:: EXTRACTED MATERIAL ::

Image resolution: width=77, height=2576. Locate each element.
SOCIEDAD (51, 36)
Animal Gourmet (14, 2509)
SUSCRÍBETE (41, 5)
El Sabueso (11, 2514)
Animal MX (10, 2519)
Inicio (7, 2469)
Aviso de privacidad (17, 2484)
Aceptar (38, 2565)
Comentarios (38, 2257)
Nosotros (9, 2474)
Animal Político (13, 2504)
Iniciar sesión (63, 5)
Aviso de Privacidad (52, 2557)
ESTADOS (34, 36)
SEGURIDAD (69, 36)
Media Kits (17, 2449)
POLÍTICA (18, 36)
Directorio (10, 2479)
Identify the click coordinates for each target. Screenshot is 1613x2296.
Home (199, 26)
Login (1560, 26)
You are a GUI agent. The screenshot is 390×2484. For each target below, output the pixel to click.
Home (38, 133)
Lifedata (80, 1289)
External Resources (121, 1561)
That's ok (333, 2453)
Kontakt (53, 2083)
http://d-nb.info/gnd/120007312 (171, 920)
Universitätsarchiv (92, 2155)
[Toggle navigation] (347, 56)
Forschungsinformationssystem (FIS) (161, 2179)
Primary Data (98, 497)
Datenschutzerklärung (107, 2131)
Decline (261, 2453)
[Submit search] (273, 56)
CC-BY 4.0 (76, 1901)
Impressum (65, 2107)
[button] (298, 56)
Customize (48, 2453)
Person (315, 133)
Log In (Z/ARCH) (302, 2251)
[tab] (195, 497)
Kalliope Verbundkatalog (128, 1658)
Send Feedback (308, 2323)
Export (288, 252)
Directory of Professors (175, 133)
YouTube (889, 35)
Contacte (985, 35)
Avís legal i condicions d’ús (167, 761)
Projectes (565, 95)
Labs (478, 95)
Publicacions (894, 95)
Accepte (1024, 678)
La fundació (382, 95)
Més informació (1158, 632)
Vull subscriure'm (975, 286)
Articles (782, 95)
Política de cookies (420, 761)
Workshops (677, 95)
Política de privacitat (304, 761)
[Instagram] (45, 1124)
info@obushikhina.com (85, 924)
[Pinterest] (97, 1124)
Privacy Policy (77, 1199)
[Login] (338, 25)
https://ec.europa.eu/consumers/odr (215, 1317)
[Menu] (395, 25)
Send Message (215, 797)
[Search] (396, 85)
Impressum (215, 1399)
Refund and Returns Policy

:::

▶ _PROBLEM TO SOLVE_: State how many lines of the records above contain "Animal", with no words besides the number.

▶ _WRITTEN ANSWER_: 3